- _Textausschnitt_:
········
Kein Ausweg aus der Dauerkrise

Hamburgs SPD nominiert den Kandidaten für die Wahl 2005. Sind die Weichen für die Rückkehr an die Macht gestellt?

Die Partei hat keine andere Chance, als zu tun, was sie in dieser Woche tun wird. Den Mann küren, der Hamburgs CDU-Bürgermeister Ole von Beust herausfordern und den Sozialdemokraten die Macht an der Elbe zurückerobern soll. Würde sie es nicht tun, wäre das genauso richtig. Und genauso falsch. Hamburgs SPD hat ein Problem, aber sie hat keine Lösung.

Die Krise des Rechts-Senats in der Hansestadt setzt eine Partei unter Zugzwang, die nichts lieber täte als das, was sie 44 Jahre lang tat: regieren. In ihren zwei Oppositionsjahren hat die SPD diese Rolle nicht akzeptieren gelernt. Sie agiert, als wäre sie nie abgewählt worden. Mit alten Rezepten – und auch mit alten Köchen.

Wenn Favorit Thomas Mirow heute vom Landesvorstand und am Freitag vom Parteitag zum Möchtegernbürgermeister gekürt wird, ist für die Sozialdemokraten noch nichts gewonnen. Der Exwirtschaftssenator taugt kaum als Personifizierung jenes Neuanfangs, den die SPD nach der Wahlniederlage vor zwei Jahren versprochen hatte. Wer zehn Jahre neben den Bürgermeistern Ortwin Runde und Henning Voscherau auf der Regierungsbank saß, muss einiges erklären: was damals falsch gelaufen ist, was er daraus gelernt hat, was er besser machen will.
········
- _Aufgabe A_: Zähle, in wie vielen Zeilen der Liste die Zeichenfolge „arrow“ vorkommt, und nenne nur die Zahl.
Der Textausschnitt und die Liste haben nichts miteinander zu tun.
········
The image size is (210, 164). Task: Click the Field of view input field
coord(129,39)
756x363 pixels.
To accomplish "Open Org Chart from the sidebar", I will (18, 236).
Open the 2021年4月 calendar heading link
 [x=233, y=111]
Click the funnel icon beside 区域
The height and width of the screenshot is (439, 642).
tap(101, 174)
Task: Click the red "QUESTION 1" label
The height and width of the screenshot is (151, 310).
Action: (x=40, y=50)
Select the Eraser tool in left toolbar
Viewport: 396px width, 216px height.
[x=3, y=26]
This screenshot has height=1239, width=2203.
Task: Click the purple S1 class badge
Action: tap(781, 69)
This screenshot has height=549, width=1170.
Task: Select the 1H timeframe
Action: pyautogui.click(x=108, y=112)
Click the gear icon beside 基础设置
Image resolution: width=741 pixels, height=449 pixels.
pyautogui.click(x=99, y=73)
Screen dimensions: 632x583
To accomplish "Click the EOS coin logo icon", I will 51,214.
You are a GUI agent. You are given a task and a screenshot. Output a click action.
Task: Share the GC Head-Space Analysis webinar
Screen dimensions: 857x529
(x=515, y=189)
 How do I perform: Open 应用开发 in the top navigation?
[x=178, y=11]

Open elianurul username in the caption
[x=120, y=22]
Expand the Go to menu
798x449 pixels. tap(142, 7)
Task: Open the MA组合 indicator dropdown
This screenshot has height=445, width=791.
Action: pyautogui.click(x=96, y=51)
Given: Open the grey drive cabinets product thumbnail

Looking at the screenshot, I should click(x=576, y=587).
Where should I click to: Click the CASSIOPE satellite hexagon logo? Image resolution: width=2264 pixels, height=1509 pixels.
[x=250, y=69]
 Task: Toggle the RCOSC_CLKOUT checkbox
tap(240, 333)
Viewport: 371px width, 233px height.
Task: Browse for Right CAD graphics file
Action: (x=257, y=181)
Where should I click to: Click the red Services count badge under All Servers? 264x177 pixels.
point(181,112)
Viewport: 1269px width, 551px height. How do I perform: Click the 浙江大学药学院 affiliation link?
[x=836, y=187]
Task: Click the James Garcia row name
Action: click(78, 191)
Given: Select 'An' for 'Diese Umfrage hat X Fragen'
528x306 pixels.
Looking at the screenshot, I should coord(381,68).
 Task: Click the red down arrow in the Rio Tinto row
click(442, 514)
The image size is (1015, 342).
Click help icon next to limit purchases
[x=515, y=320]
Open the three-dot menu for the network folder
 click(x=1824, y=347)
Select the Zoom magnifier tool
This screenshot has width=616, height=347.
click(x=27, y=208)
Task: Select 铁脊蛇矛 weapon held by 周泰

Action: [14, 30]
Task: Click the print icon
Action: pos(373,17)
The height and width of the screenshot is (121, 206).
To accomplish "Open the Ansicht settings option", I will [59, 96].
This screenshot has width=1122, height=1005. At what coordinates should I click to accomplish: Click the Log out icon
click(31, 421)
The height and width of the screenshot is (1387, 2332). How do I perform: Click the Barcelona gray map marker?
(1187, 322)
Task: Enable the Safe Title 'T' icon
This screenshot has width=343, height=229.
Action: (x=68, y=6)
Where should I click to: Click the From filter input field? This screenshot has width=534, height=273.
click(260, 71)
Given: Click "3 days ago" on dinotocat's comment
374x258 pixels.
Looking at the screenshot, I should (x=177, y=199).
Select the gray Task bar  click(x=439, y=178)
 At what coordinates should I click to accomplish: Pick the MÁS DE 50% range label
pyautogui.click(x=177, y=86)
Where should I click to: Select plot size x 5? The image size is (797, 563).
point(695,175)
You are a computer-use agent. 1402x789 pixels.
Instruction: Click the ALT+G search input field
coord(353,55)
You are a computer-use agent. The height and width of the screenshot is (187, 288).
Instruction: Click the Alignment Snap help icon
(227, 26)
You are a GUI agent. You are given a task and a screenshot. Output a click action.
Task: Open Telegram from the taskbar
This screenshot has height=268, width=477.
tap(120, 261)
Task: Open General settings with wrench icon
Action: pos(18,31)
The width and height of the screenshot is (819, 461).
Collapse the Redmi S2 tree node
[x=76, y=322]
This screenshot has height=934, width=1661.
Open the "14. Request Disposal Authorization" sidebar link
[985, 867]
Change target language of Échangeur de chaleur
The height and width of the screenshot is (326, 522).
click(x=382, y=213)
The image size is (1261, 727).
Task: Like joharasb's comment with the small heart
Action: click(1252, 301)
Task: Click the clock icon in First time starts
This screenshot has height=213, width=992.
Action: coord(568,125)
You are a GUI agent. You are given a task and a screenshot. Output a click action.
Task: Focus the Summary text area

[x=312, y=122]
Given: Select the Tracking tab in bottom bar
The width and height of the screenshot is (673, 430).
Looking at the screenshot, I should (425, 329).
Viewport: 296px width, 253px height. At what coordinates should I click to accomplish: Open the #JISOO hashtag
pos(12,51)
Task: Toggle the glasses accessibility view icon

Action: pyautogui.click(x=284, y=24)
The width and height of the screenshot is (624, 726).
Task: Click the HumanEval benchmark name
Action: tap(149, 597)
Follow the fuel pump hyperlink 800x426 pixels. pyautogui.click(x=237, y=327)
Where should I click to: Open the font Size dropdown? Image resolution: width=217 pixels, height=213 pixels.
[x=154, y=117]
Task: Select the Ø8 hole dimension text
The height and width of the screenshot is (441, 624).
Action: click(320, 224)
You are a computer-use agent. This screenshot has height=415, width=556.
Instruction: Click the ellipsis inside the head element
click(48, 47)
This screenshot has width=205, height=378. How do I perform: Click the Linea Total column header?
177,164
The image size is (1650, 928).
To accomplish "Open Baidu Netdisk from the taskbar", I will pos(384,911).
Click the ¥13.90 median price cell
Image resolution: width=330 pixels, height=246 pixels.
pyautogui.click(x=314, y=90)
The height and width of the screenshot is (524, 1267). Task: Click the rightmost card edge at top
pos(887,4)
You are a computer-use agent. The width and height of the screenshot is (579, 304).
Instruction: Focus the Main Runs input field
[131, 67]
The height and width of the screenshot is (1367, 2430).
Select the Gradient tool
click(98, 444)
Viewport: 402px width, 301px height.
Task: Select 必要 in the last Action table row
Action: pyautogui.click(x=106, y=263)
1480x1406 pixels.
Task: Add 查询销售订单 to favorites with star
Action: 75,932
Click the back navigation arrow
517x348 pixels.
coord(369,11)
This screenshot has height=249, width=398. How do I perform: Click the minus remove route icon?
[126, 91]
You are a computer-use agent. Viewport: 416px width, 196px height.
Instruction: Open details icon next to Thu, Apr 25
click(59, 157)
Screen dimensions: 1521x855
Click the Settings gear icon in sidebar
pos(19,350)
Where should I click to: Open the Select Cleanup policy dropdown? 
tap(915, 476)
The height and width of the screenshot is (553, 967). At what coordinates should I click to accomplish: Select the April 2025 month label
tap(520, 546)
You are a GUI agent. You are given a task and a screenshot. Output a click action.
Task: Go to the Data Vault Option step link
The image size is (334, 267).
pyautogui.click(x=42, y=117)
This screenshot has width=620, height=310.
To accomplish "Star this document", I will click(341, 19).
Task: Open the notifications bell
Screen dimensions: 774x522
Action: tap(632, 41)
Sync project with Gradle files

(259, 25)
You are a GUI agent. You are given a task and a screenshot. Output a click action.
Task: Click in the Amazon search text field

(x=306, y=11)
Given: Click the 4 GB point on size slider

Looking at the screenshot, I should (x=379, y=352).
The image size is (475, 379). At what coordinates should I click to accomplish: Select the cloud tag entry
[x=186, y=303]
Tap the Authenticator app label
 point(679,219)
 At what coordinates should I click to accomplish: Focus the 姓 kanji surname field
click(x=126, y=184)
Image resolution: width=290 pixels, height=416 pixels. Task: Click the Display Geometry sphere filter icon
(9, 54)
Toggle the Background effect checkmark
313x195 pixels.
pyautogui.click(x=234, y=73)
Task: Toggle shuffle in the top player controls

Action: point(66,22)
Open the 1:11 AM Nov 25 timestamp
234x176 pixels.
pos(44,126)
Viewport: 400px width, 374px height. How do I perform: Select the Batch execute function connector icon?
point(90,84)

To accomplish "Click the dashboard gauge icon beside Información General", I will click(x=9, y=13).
········
- _Aufgabe B_: Bitte kopiere aus dem Textausschnitt über die Hamburger SPD die Stelle von „Hamburgs SPD nominiert“ bis „mit alten Köchen.“ wortgetreu.

- _Antwort A_: 2

- _Antwort B_:
Hamburgs SPD nominiert den Kandidaten für die Wahl 2005. Sind die Weichen für die Rückkehr an die Macht gestellt?

Die Partei hat keine andere Chance, als zu tun, was sie in dieser Woche tun wird. Den Mann küren, der Hamburgs CDU-Bürgermeister Ole von Beust herausfordern und den Sozialdemokraten die Macht an der Elbe zurückerobern soll. Würde sie es nicht tun, wäre das genauso richtig. Und genauso falsch. Hamburgs SPD hat ein Problem, aber sie hat keine Lösung.

Die Krise des Rechts-Senats in der Hansestadt setzt eine Partei unter Zugzwang, die nichts lieber täte als das, was sie 44 Jahre lang tat: regieren. In ihren zwei Oppositionsjahren hat die SPD diese Rolle nicht akzeptieren gelernt. Sie agiert, als wäre sie nie abgewählt worden. Mit alten Rezepten – und auch mit alten Köchen.